What's in a Name?
We trust photographs at our own peril
The nation-state makes itself real through record-keeping its population. Birth, marriage and death are the big ones—it is through those records that the state defines and control the “family.” Without a native-born population, traceable through state records, a state loses part of its legitimacy.
These three, fundamental documents all list a person’s date and place of birth. None of them carry a photograph.
Photographic state-issued identifications are based on birth certificates. Drivers licenses, military ID’s, passports—the photos on these legal documents were made legitimate via a document without a photo. The birth certificate is one means of establishing voter eligibility, and to qualify for legal employment in the United States.
One establishes legal, photographic identification in the United States without an existing photographic record, because it simply took too long to make tiny oil paintings of every baby, back in 1789.
We forget the technology for establishing identity through one’s visage is a new one, when it comes to the social need of differentiating one person from another. As Erving Goffman noted, we most commonly do this by name alone. That is, names are usually sufficient to establish identity; especially in smaller social groups, such as a voter precinct.
So when there are calls to “fix” undocumented immigrant voting through the issuance of a national Voter Identification card or similar, new re-registrations, people are not only creating a problem where none exists, they are relying on a means of verifying identity that can be validated solely through comparison to existing, non-photographic records—a voter registration or a birth certificate.
We are seeing the computer-assisted surveillance that has washed over us extended to elections, and that is a most dangerous thing to do. The secret ballot is our best insurance against secret police, because once DNA is required for voter registration, that information will begin to be used against certain genotypes.
The goal of the Heritage Foundation (who found but 1,600 total cases of voter fraud recorded in 42 years of elections—see link above) is to render the state into a disciplinary tool of the owning class. Part of ensuring minority rule is through reducing the size of the majority via voter disenfranchisement (see the Drug War), and voter suppression. One reason for recent attacks on the 14th amendment’s provision of birthright citizenship is not to bring back chattel slavery, but to build a framework for the return of partial personhood and weighted suffrage.
Slavery under corporatism is doing just fine, in private prisons across America. It features all of the labor, and none of the suffrage—the way it used to be!
Say what folks will about the Trump Administrations and America’s “fall” into fascism, we long ago laid the foundation for the private-public partnerships that today turn warehouses into concentration camps to manage nonviolent misdemeanors.
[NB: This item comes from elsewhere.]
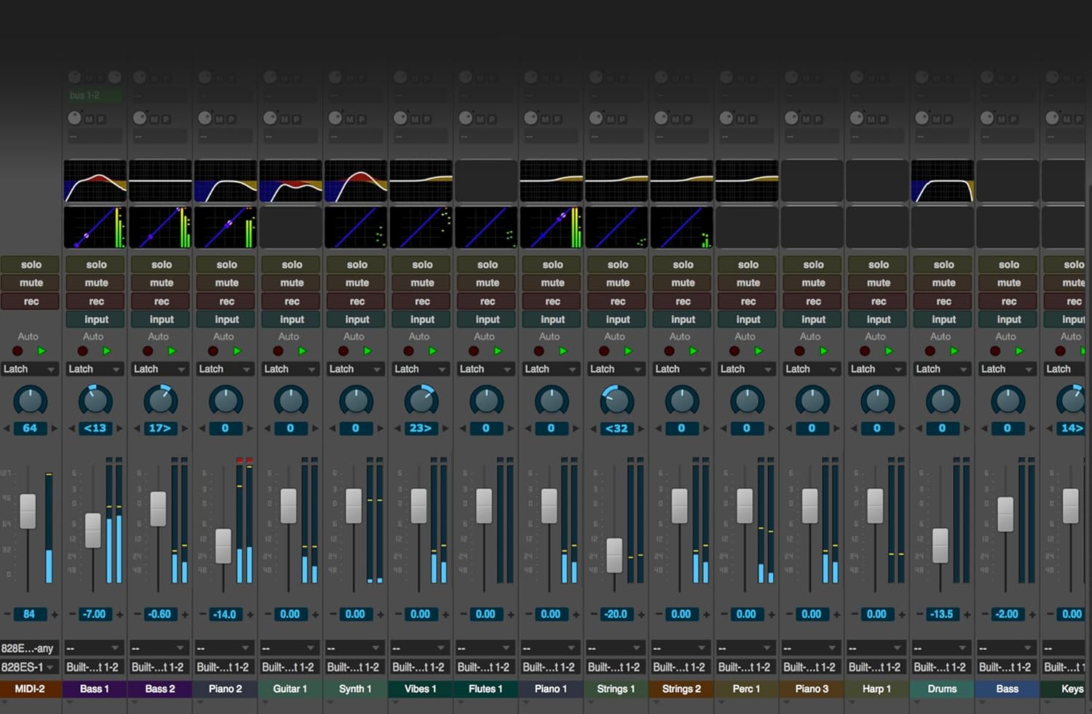The image size is (1092, 714).
Task: Click the red automation record dot on Vibes 1
Action: tap(408, 350)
When we monetize the treatment of deviance, we will see those who stand to profit expand the definition of deviance and tout its negative impacts. The nature of the deviance, like all deviance, is a social construction so it may be ginned up from almost anything. Bringing private interests to bear on the treatment of deviance in our society is to act against the General Welfare, by placing the welfare of one social class ahead of, and at the expense of, another.